The police urged anyone with information about the fire’s cause to call the detective division at 827-9044.
“This was in a mill building with no electricity,” said West Warwick Police Chief Peter T. Brousseau. “There’s no way for a fire to start in a building like that.” The West Warwick Fire Department, Police Department and the state fire marshal’s office are investigating.
No one was injured in the fire. Hall said all five stories of the building were aflame “within four minutes,” and firefighters did not enter the building, but fought the fire entirely from outside.
For the first hour, the mill building stayed mostly intact as flames leaped through scores of large windows.
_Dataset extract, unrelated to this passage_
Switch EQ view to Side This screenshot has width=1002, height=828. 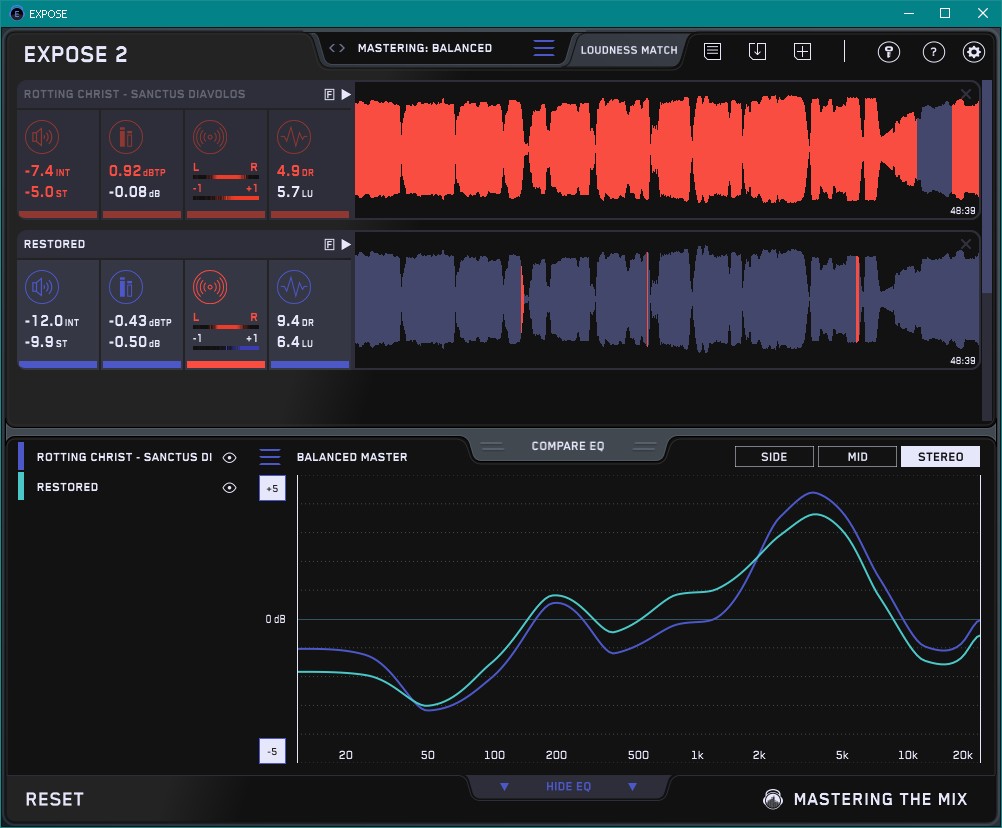(x=774, y=457)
But at 7:40, a four-story extension collapsed, and from that point on, pieces of walls began to crumble around the building.
At about 7:50 p.m., the steeple atop the mill’s bell tower collapsed to the collective gasp of West Warwick, Coventry and Warwick residents who had stood behind yellow police tape, aiming camcorders and camera phones at the spectacular sight.
By 9 p.m., Hall said that the fire had been contained. By 10 p.m., firefighters were aiming their hoses at the mill wall facing Main Street, hoping to keep the wall from collapsing onto the power lines below.
In 2003, the town sold tax title to the 2.6-acre property for $1 to Mill Conversions, LLC of Woonsocket. Work had not yet begun, but $80,000 has been spent on clean up. James R. Alarie, a manager for Mill Conversions, was there last night. He sat grim-faced watching the flames, but said the company would move forward with the condo project.
Some local officials had already expressed concerns that the company would not develop the entire property, after it requested permission to subdivide the land and develop six condos in a building next to the main structure that burned Wednesday. That building survived the fire. The day of the fire, a Mill Conversions representative had met with Town Manager Wolfgang Bauer, who asked the company to place money in an escrow account to pay for the potential demolition of the mill and the construction of a riverside park, in case the company abandoned the project.
Mill Conversions specializes in transforming old mills, as it did in a similar project in Woonsocket, where the company is based. In a letter proposing the Phenix Mill project, in 2003, Alarie emphasized that the company hoped to retain the mill’s original appearance.